Photovoltaïque intégré au bati - Du solaire blanc dans les bâtiments

Crédit photo : CSEM

Le blanc est une couleur recherchée par les architectes en mal de solutions photovoltaïques faciles à intégrer dans les bâtiments. Mais c’est aussi la couleur qui reflète la majorité de la lumière, une propriété a priori contraire à ce que l’on attend d’un panneau solaire. La CSEM (Centre suisse d’électronique et de microtechnique) a réussi à composer avec cette difficulté et a mis au point des panneaux solaires blancs uniformes, sans cellules ni connecteurs apparents. Les recherches du CSEM se sont concentrées sur le développement d'un film polymère dit “nanotechnologique” qui a la propriété de laisser passer la lumière infrarouge et de réfléchir la totalité du spectre visible.

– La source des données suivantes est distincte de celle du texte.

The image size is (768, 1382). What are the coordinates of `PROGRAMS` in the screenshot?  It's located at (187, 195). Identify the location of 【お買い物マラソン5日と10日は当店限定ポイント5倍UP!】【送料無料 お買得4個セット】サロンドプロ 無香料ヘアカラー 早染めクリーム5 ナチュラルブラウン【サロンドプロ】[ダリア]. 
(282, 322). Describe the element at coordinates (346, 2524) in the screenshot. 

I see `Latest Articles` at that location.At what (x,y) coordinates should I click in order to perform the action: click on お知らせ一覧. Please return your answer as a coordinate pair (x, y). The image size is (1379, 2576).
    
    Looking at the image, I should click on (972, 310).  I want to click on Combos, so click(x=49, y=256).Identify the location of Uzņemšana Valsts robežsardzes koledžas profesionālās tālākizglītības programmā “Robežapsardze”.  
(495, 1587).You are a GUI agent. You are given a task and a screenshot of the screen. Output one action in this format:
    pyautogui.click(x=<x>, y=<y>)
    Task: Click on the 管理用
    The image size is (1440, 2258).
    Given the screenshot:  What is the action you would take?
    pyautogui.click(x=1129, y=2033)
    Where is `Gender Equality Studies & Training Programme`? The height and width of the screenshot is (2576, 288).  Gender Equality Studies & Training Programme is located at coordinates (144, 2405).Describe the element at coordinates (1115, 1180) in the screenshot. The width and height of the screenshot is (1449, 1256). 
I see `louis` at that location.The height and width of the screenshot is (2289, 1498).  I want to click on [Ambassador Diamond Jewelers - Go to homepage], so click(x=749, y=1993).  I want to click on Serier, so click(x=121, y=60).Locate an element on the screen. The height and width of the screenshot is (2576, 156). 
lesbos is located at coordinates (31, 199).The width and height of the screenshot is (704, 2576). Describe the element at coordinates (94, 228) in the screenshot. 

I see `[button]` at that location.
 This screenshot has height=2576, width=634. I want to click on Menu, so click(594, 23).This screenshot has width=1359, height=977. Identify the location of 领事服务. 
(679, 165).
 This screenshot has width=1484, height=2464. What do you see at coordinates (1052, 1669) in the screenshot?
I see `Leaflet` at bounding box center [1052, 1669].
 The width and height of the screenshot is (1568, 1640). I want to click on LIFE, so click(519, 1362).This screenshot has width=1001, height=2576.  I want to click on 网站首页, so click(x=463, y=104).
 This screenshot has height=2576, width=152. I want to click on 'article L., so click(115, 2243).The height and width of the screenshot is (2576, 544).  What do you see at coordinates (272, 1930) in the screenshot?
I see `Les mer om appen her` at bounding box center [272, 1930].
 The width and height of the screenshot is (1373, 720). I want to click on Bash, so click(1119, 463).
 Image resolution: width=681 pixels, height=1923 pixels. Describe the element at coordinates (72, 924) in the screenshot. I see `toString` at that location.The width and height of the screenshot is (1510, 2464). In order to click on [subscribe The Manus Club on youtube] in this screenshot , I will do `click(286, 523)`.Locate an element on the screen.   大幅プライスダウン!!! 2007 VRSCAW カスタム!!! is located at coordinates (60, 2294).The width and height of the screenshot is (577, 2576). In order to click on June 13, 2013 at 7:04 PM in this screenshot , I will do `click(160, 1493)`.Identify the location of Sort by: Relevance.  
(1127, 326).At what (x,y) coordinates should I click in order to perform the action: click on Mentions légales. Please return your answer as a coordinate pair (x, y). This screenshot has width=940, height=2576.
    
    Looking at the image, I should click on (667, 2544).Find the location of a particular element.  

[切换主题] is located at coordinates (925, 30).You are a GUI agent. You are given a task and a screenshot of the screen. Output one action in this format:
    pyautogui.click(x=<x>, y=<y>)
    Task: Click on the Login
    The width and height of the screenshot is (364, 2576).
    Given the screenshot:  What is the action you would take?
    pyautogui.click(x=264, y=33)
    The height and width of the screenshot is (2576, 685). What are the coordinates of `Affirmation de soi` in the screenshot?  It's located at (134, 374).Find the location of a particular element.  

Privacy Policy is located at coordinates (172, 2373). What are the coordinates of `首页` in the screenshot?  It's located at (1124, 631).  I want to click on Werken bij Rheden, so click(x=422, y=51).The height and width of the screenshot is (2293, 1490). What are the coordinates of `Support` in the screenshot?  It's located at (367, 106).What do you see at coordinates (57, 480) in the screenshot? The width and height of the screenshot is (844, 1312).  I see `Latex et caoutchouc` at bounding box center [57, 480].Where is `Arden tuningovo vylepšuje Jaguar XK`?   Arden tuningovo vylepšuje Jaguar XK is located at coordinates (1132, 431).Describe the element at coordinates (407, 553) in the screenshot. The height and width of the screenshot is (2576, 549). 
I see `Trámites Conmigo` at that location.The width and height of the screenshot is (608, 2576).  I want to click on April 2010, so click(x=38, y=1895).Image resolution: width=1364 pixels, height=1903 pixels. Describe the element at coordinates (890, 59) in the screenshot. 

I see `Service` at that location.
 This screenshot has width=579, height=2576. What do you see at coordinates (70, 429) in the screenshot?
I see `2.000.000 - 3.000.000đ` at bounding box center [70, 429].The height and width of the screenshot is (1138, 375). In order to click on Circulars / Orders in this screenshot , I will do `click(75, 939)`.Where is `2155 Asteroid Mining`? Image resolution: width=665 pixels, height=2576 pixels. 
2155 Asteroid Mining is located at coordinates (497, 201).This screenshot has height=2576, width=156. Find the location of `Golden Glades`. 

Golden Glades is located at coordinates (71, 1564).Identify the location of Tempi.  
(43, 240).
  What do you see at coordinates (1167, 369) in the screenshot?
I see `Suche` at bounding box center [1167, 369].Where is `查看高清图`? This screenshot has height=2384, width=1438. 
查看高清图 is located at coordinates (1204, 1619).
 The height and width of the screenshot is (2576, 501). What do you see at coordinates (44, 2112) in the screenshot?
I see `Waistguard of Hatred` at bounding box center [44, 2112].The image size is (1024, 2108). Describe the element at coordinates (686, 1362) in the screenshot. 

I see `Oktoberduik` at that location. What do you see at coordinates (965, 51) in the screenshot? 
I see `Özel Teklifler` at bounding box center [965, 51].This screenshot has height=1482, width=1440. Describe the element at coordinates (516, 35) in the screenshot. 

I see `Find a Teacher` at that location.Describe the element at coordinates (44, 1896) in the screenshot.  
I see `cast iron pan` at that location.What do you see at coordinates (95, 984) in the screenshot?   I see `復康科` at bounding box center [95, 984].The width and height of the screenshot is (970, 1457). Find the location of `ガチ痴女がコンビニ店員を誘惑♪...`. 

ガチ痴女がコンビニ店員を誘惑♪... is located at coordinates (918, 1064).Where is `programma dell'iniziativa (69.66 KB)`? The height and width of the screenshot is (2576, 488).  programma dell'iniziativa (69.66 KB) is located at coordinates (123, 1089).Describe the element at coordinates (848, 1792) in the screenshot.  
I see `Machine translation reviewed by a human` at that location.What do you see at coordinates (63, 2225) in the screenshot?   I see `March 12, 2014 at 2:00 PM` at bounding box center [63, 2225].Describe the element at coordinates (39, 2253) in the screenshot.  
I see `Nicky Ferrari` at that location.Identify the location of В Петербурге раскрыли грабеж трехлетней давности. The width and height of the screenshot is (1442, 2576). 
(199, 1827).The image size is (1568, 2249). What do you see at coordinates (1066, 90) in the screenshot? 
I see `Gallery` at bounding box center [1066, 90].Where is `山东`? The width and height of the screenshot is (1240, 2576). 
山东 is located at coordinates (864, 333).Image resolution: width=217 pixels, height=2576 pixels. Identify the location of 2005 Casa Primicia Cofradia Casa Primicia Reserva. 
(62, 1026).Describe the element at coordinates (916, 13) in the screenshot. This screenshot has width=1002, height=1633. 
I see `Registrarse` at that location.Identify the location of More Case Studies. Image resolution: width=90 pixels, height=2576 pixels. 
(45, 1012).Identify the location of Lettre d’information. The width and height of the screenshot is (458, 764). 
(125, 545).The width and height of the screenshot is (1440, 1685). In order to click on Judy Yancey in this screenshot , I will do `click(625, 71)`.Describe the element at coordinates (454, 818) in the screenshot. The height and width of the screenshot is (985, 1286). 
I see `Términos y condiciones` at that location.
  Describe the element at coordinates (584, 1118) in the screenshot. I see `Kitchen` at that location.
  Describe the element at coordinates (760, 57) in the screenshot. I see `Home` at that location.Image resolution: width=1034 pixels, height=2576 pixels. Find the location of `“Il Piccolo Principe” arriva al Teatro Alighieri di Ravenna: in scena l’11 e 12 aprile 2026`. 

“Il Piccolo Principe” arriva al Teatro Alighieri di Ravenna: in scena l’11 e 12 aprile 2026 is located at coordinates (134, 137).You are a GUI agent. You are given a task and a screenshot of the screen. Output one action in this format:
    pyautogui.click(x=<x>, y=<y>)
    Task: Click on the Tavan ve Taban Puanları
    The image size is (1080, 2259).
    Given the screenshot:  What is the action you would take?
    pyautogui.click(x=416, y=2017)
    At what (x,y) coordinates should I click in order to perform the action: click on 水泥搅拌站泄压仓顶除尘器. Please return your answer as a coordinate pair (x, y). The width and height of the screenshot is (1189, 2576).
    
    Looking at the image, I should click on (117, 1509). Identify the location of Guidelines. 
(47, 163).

Ce film pourra être intégré de deux façons par les fabricants, sur des modules plats ou incurvés. Soit le film peut être placé sur le verre et encapsulé dans le module, soit il sera posé à l'avant des cellules, sous le verre des panneaux. Ce type de modules est d'abord destiné au bâtiment mais pourrait aussi équiper des produits de consommation courante comme les ordinateurs portables ou les voitures, précise le CESM. Le film peut en effet être développé dans toutes les nuances de couleur.

Rendements

Bien évidemment, ce film polymère altère le rendement des panneaux. Ce dernier chute à 10 % pour les modules polycristallins et à 11 % pour les monocristallins. « Mais 10 %, c'est déjà beaucoup pour des modules blancs », relève le Dr. Laure-Emmanuelle Perret-Aebi, responsable du département Modules et systèmes du PV-Center du CSEM. Le rendement pourrait être un peu amélioré avec des modules à hétérojonction qui ont la propriété d'être plus efficace dans l'infrarouge. Il existe enfin une marge de progression. On peut en effet imaginer à l'avenir des cellules spécialement développées pour optimiser la production avec ce film nanotechnologique, en absorbant davantage dans l'infrarouge. « Cet élément a été développé pour le photovoltaïque intégré au bâtiment, argue Laure-Emmanuelle Perret-Aebi. Il apporte une solution pour rendre active une façade qui ne pouvait pas l'être auparavant pour des raisons esthétiques. Ce qui signifie qu'il n'y a pas une perte d'énergie mais un gain de 100 % par rapport à une surface inerte. » Depuis sa présentation fin octobre, ce film polymère a en tout cas suscité un fort intérêt à travers le monde et la chercheuse déclare recevoir des dizaines de messages par jour, de la part d'architectes en particulier. Le CSEM mène actuellement des discussions avec des partenaires industriels avec l'objectif de produire des modules certifiés blancs dès le second semestre 2015.